GCI-2002: Applied Mathematics (3 credits)
Description
Modeling problems applied by ordinary equations derived. System of equations with ordinary derivatives. Sturm-Liouville problem: definition and concepts of orthogonal functions. Fourier series: odd and even functions, approximations. Partial differential equations: Separation of variables and Fourier series.

GCI-1004: Fluid Mechanics (3 credits)
Description
Characteristics and physical properties of fluids. Hydrostatic: study of pressures and forces, center of pressure, balance and stability. Flows: continuity equations, energy and momentum. Dimensional analysis and similarity. Steady flows supported: incompressible fluid. Pipes.

GCI-1007: Soil Mechanics (3 credits)
Description
Origins, nature and soil structures; description of the porous medium. Physical properties: texture, density, consistency. Visual identification of soils; classification systems. Natural and compacted soils. Hydraulic properties, pore pressure, hydraulic gradient and flow in soils. Total and effective stresses. Evaluation of settlement and consolidation. Representation of stresses and failure criteria. Stress-strain behavior and shear strength of the soil.

GCI-2003 Structural Analysis (3 credits)
Description
Study of various types of charges may apply a structure. Deformations isostatic systems. Analysis of hyperstatic systems by various methods such as the method of decomposition and superposition, the method of rotations, the moments distribution method. Influence lines for beams and trusses. Structural analysis by means of the stiffness matrix method; stiffness matrix of a chord; the structure stiffness matrix; solution of general equations. Use of software.

GCI-2004 concrete structures (3 credits)
Description
Linear theory. Theory at break Regulation CSA A23.3. Beams, columns and slabs. Bending moment and axial force. Shear force. Calculation of arrows. Buckling. Insoles foundations. Cadresrigides plans. Structures and buildings.

GMC-3009: Project Management in Engineering (3 credits)
Description
This course aims to make the student independent in the performance of the management of engineering projects, that is to say starting, planning, programming, control, monitoring and closure of projects. This includes risk management and change.

STT-1900: Statistical Methods for Engineers (3 credits)
Description
Probability theory. Act normal. Descriptive statistics. Échantillonnales laws. Point estimation and confidence interval. Hypothesis testing. Analysis of variance: one-factor experiments, in blocks, several factors and factorial. Simple and multiple linear regression.

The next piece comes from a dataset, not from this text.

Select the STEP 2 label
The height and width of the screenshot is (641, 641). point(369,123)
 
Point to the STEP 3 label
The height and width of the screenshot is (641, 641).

GCI-2006: Foundations (3 credits)
Description
Foundation design principles. Reconnaissance soil. Shallow foundations; bearing capacity and settlement. Deep foundations; design and construction problems. Thrust and thrust: retaining walls.

GCI-2007: Metal structures (3 credits)
Description
Introduction and Structural Steel calculation bases. Steel and its properties. Sizing parts in tension, compression and pure bending. Calculation of assemblages.

GCI-2008: Hydraulic Systems (3 credits)
Description
Recall the equations of flows supported. Classification of flows supported. Calculation of pressurized hydraulic systems. Transient flows in pipes. Water hammer. Pumps and turbines. General considerations on free surface flows. Classification of free surface flows. Specific energy. Profiles water lines: hydraulic jumps, backwater curves.

GCI-2009: Hydrology (3 credits)
Description
Main components of the hydrological cycle. Precipitation, infiltration, evaporation and evapotranspiration, runoff. Watershed. Phases water. Frequency curve and return period. Mechanics of groundwater flow. Recharge. Estimation and Flood Forecasting. Operation of water. Rates learned.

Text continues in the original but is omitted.